Thursday, 26 July 2012

A classic case of victim blaming from West Mercia police


*trigger warning*

“Don’t let a night full of promise turn into a morning full of regret”, says the headline on West Mercia Police’s web page dedicated to tackling rape. “Did you know”, they ask “if you drink excessively, you could leave yourself more vulnerable to regretful sex or even rape?”

It seems ridiculous that in 2012 we are still having to have the same conversations with police forces about how they try to raise awareness and prevent rape and sexual assault. To the women in West Mercia, rape is presented as some kind of natural hazard that we can avoid, keep safe from, by staying sober. In one sentence, the police have reduced the causes of rape to one thing – alcohol. 

When, of course, there is only one thing that causes rape. And it isn’t Pinot. It’s rapists. 

By focusing entirely on women’s drinking behaviour, West Mercia police are indulging in a classic case of victim blaming. Don’t get drunk! they warn. You might become a victim of rape! The perpetrator, the single cause of rape, is completely invisible. To a woman who is raped when she’s been drinking on a night out, the message is clear. You made yourself vulnerable. You let yourself become a victim. And it is this culture of victim blaming that makes it so much harder for women to come forward to report rape, for them to feel they will be believed and not blamed. West Mercia’s assurances that they will listen to and support the women who come forward to report rape and sexual assault don’t seem particularly solid when preceded with the message that rape is caused by women drinking. 

The West Mercia police are also running a campaign focusing on men, explaining to them that rape and sexual assault are a crime. It's therefore a shame that they are pairing it with one that so insistently focuses the responsibility for preventing rape on women's behaviour as well. 

Back in early 2011, representatives from the Bristol Feminist Network met with Avon and Somerset police to discuss their safety warnings for women in the wake of Jo Yeates’ murder. The warnings told women to stay indoors and not walk around after dark (it was January). One of our co-ordinators asked the police if they would ever consider running a safety campaign that spoke to perpetrators about not committing violent crimes against women. 

Their answer? Such a campaign would be ‘offensive’ to men. 

Never mind that campaigns telling women to curb their freedoms is offensive to women. Never mind the fact that campaigns telling us that our behaviour could lead to rape are offensive. Apparently it simply doesn’t matter if we offend women. 

There are plenty of campaigns that focus on the perpetrators of crime. Drink driving ads spring to mind. I’ve never felt offended by ads telling me not to drink and drive – a crime I would never commit. 

The only people I can think of who would be offended by a campaign telling rapists not to rape are, well, rapists. 

What I would like to see are more campaigns like the one in Scotland that speak to men about what they can do to prevent rape. This campaign understands that the responsibility for rape lies with rapists, not with women. It reminds those who choose to rape that they are committing a crime, and they will be punished, they will be sentenced. 

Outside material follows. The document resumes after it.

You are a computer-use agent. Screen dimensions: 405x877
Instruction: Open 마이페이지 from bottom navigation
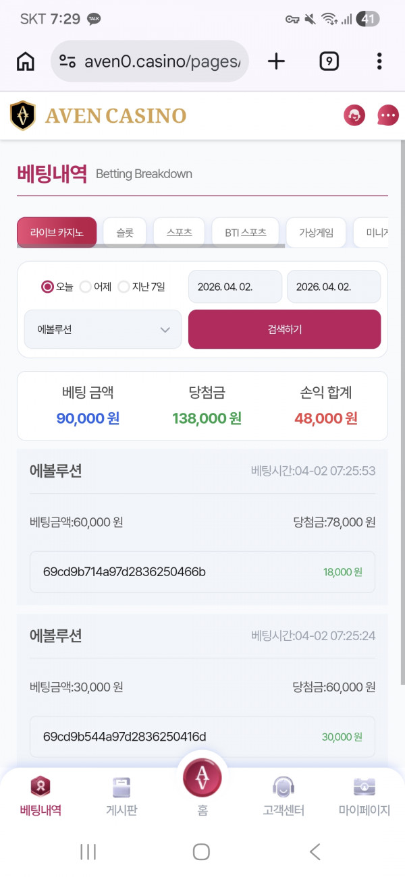click(x=364, y=794)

It isn’t up to women to prevent rape. Because, no matter what West Mercia say, there is nothing we can do to prevent rape. The only person who has the power to prevent rape is the one who chooses not to commit the crime. Women are raped when they are drunk, when they are sober, when they are wearing jeans, when they are wearing short skirts, when they are outdoors, when they are indoors, when they are at home or at work or at school or at a club. When they are awake and when they are asleep. Women’s behaviour is not the linking factor when it comes to rape. The rapist’s is. 

A survey by Amnesty International in 2005 found that 30% of people believe that a woman is partially to blame for the violence committed against her if she is drunk.   Campaigns like West Mercia’s should be tackling these beliefs, not perpetuating them. Because it isn’t alcohol that leaves women vulnerable to rape. It’s only and always the rapists.